Catch You Later!

Indah F. Wahyuni
Chapter #12

The Game is On!


Setelah memastikan bahwa si nenek sudah sampai di rumah, disambut oleh anak dan kucingnya, aku bergegas menuju kantor dispendukcapil. Seperti kata bapak di minimarket, letaknya tidak jauh dari rumah nenek tersebut.

Aku menghampiri meja layanan setelah mengambil nomor antrian dan dipanggil lima belas menit kemudian. Tapi nasibku tampaknya sedikit apes begitu aku duduk di belakang komputer. Petugas dispendukcapil gendut berwajah jutek penuh kerutan itu bahkan tidak repot-repot melirikku saat aku maju ke mejanya. Matanya sibuk bergulir dari atas ke bawah mengikuti huruf di layar komputer, mungkin masih mencoba menyelesaikan layanan sebelumnya.

“Ada perlu apa?” tanyanya cuek begitu aku duduk.

Aku berdeham sejenak. “Saya... mau tanya alamat seseorang, Pak.”

Barulah dia berhenti menatap layar komputer. Lalu mengintipku dari balik kacamatanya.

“Buat apa cari alamat orang?”

“A–ada perlu, Pak,” jawabku berusaha terdengar senormal mungkin.

Ternyata usahaku terdengar normal tidak berhasil. Berikutnya, dia mencecarku dengan pertanyaan-pertanyaan.

“Perlu? Perlu apa? Kamu siapanya?”

“Perlu.. Eh.. Saya... temannya, Pak.” Aku mengutuk diri sendiri kenapa harus tedengar kebingungan. Hal yang seperti ini nih, membuat orang tidak yakin.

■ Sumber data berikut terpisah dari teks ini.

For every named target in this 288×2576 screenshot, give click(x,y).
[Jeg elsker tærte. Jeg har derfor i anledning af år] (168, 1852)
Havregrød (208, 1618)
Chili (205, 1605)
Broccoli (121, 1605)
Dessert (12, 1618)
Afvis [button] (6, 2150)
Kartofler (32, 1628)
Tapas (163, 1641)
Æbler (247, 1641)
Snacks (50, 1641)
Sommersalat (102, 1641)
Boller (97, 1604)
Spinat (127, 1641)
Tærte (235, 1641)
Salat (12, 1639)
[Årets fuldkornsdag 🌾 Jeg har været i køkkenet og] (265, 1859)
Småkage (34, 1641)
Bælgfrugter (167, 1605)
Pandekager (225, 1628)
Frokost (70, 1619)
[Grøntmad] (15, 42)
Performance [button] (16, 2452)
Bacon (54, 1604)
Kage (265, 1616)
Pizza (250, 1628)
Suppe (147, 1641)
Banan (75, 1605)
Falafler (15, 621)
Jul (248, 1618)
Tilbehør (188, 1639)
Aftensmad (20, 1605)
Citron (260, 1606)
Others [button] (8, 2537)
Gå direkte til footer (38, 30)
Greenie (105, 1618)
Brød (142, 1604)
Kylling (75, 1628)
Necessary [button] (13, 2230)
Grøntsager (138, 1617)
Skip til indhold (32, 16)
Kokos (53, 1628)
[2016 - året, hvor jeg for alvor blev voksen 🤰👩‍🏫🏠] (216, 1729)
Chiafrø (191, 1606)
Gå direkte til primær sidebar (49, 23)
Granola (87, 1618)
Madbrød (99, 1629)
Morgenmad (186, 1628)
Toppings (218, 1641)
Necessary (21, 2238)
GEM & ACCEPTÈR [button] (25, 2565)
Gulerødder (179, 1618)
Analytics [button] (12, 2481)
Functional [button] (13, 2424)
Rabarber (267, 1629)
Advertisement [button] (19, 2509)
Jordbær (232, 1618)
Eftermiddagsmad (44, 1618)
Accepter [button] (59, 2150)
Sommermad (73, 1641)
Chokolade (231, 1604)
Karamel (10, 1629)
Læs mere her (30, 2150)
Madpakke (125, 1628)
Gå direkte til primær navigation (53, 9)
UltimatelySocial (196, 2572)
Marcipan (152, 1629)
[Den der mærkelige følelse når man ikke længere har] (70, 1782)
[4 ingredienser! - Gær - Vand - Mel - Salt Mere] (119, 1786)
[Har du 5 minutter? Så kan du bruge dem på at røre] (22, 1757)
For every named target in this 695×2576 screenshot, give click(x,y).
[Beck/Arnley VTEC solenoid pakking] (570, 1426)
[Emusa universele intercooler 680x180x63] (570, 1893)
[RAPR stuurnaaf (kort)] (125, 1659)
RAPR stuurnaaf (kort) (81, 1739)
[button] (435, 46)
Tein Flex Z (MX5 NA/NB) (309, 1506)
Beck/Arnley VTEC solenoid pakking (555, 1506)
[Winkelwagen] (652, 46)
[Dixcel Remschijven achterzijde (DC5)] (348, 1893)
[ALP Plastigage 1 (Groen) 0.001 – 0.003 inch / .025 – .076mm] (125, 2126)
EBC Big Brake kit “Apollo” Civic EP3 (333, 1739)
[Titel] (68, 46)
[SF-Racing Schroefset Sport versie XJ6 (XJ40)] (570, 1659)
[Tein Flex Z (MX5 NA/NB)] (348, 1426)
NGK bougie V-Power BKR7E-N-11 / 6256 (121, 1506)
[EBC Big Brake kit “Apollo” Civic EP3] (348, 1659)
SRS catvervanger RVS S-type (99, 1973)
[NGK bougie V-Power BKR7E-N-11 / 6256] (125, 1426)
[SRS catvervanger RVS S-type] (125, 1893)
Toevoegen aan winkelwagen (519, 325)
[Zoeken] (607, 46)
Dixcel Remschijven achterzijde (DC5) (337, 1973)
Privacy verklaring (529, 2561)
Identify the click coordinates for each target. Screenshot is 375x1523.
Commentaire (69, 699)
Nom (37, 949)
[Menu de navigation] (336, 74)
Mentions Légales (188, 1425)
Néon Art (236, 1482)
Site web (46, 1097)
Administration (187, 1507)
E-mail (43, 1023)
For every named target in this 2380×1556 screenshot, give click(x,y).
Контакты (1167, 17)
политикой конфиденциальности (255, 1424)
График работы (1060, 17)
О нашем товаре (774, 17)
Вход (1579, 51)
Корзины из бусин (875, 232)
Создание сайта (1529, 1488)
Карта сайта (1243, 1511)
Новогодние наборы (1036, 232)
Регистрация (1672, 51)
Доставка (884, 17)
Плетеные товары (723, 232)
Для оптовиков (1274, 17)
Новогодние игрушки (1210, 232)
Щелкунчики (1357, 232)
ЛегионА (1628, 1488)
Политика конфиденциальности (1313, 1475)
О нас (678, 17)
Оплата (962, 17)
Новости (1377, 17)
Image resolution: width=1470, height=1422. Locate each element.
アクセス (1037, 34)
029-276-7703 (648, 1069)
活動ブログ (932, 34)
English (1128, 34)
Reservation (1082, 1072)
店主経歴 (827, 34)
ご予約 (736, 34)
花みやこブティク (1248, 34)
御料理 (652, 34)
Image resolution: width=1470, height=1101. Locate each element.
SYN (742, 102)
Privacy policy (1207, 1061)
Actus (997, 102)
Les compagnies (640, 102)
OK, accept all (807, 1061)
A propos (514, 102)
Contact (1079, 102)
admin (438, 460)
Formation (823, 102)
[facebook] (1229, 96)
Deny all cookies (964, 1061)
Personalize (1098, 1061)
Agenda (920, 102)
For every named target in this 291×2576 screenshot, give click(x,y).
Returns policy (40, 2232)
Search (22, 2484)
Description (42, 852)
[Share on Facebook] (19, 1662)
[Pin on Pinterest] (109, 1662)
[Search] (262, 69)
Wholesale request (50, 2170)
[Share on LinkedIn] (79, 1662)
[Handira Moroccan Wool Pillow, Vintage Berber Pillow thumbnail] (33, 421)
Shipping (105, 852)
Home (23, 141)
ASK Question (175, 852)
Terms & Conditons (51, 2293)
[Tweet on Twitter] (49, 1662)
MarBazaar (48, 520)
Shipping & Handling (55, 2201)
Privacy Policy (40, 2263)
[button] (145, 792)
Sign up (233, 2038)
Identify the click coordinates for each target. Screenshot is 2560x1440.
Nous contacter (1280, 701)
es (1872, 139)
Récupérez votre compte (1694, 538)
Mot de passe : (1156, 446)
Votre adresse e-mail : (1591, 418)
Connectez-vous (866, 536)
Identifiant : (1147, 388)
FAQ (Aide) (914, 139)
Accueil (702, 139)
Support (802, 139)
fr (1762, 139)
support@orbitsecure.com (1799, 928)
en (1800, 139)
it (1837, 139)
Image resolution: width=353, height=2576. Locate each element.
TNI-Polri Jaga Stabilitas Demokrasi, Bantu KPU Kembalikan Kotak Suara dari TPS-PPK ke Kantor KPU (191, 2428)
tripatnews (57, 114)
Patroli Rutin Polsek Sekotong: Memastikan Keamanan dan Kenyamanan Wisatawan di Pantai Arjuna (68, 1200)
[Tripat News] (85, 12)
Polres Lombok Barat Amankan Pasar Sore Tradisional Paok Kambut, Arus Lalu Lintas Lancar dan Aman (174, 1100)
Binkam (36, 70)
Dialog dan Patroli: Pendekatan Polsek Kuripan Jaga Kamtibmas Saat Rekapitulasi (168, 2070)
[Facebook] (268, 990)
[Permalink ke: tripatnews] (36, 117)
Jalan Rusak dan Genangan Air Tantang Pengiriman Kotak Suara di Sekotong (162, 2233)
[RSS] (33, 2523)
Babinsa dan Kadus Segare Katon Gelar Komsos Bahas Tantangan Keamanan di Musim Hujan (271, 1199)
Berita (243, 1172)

“Lah, kalau memang teman, kenapa kamu nggak punya alamatnya? Soalnya kita nggak bisa nih, main kasih alamat penduduk kalau tujuan nggak jelas.” Si bapak petugas kembali bermain dengan tetikus.

Kugaruk kepala. Aku bingung memutuskan apa aku harus jujur atau berpura-pura. Tapi aku tak pandai berbohong, apalagi secara spontan. Jika ingin bersandiwara di depan bapak ini, aku harus menulis naskah dulu dan ikut latihan di klub teater selama dua minggu supaya terdengar meyakinkan. Jika aku jujur, ceritaku dan Amara akan terdengar sangat dramatis. Jika aku berbohong, aku akan kesulitan membuat kebohongan-kebohongan tambahan.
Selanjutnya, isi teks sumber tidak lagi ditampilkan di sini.